Mr. Wengert was more diplomatic. He said, “In manufacturing, engineers are typically at the top of the food chain. In healthcare, it’s physicians.”
How did St. Luke’s achieve this? “We rebuilt strong relationships with internal stakeholders, primarily clinical staff and doctors,” Mr. Wengert explained.
“How do you start building these relationships to drive standardization? You make meaningful decisions based on actual performance rather than just cost. They must be based on product efficacy. You have to look at outcomes, quality, and complications, among other factors. So, we began using clinical integration as a pathway” for procurement savings.
Mr. Wengert explained that healthcare systems have two procurement models. “The first is the command-and-control model.” In this model, “the supply chain goes out to negotiate contracts for spinal implants and then tells doctors, ‘You will now use Medtronic products.’ We do this because we save millions of dollars. While savings quickly show up on the bottom line, over time it weakens physician engagement and more importantly, their buy-in.”
“This model cannot be sustained. No doctor wants to lose their autonomy. They don’t want a businessman telling them how to practice clinical medicine.”
Mr. Wengert explained that another model is the influence model. In this model, you present all options to surgeons. “One option is doing nothing and maintaining the status quo. It looks like this.”
“The second option is always standardization. If we reduce suppliers from six to three, it impacts pricing and ultimately helps build deeper relationships with vendors.”
Why should doctors care about deeper supplier relationships? During COVID, many shortages made good medical practice difficult. Better vendor relationships help ensure full and timely deliveries of goods. Doctors may not be concerned about costs, but they do care about supply certainty.
This model empowers decision-making committees focused on specific spending categories like spinal implants or knee replacements. “We strategically form these groups. So if we ask them to standardize a brand, we try to identify surgeons using two brands and seek their clinical feedback. ‘What do you think of this?'”

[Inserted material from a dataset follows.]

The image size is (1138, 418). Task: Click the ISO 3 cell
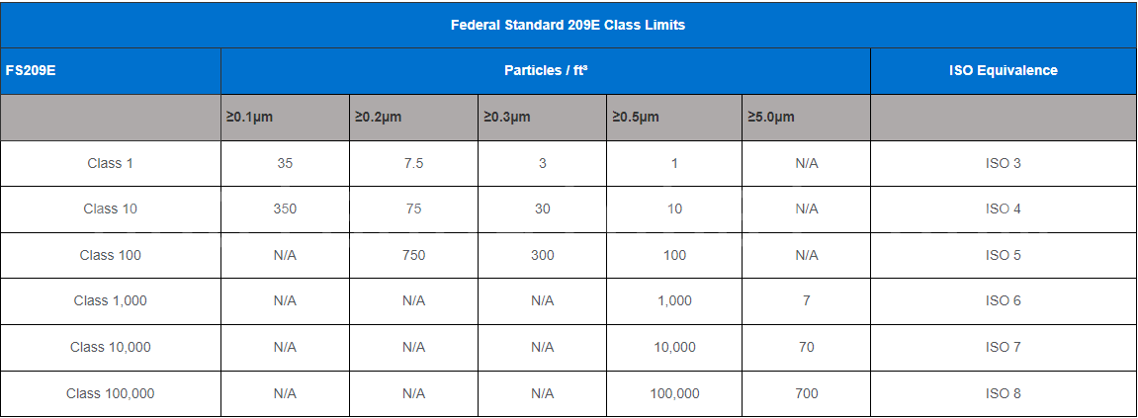tap(1004, 164)
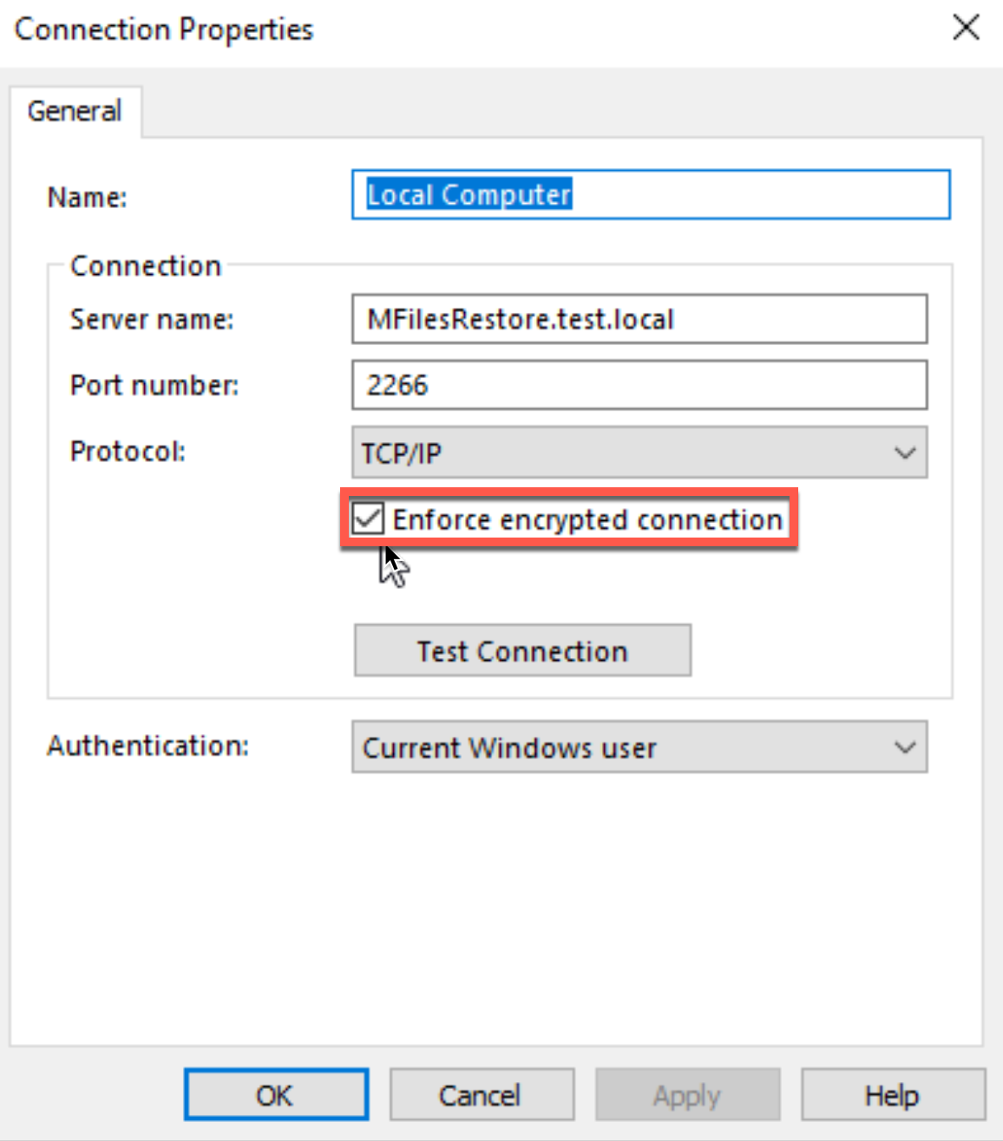Test the connection with Test Connection button

coord(522,650)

“But there will always be some surgeons who say, ‘This is what I want to use.’ We have very strong physician champions within the organization. Sometimes they intervene in discussions, and usually, issues get resolved.”
St. Luke’s also has six nurses on its supply chain team. “They speak clinical language. This helps us achieve greater success.”

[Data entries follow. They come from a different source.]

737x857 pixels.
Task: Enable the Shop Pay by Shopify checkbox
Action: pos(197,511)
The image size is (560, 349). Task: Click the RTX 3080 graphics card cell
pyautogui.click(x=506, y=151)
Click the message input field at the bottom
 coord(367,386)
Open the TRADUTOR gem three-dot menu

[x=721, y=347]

“Finally, we hired a Medical Director of Supply Chain. She is really excellent.” She explains to the physician community “the overall benefits for patients that we are trying to achieve.”

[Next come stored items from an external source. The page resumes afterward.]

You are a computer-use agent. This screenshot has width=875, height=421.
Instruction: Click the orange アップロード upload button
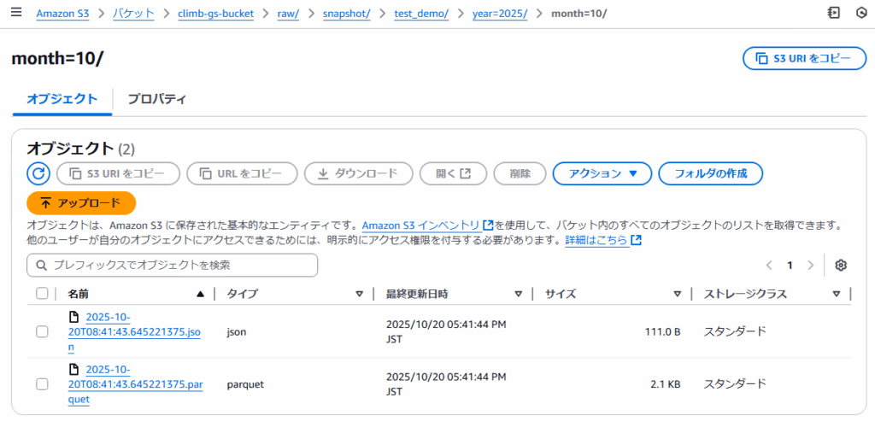pos(81,203)
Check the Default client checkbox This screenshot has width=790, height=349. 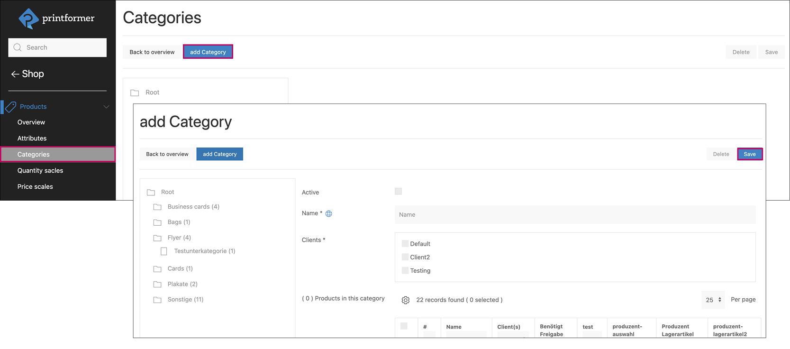[405, 244]
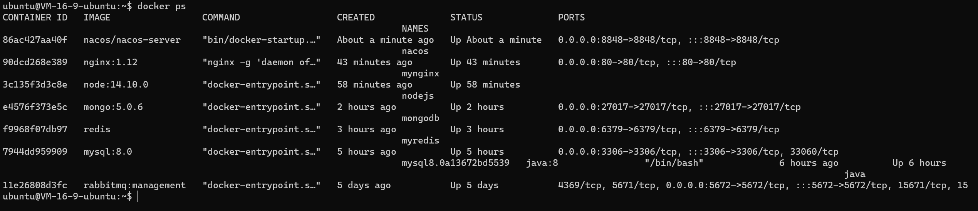Click the myredis container name
978x211 pixels.
point(420,141)
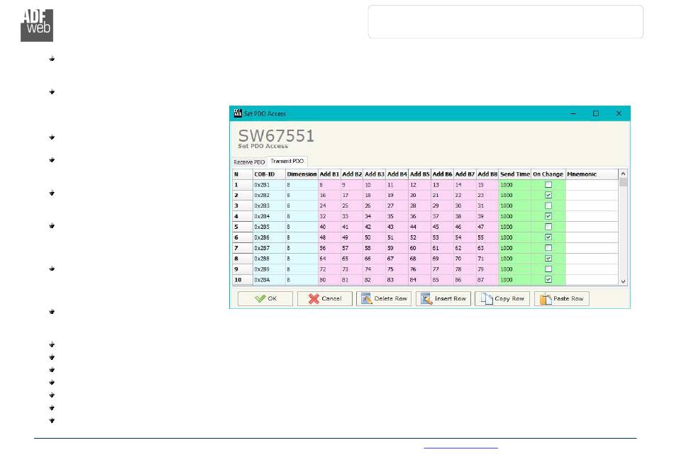
Task: Uncheck On Change for COB-ID 0x282
Action: click(548, 195)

St. Luke’s is not content with the status quo. They are transitioning to a self-distribution model, further reducing reliance on expensive distributors. They have built a warehouse equipped with material handling systems and a Warehouse Management System from Tecsys. Inbound items will flow into this warehouse before being distributed to healthcare facilities across the state. The warehouse is scheduled to be operational by year-end.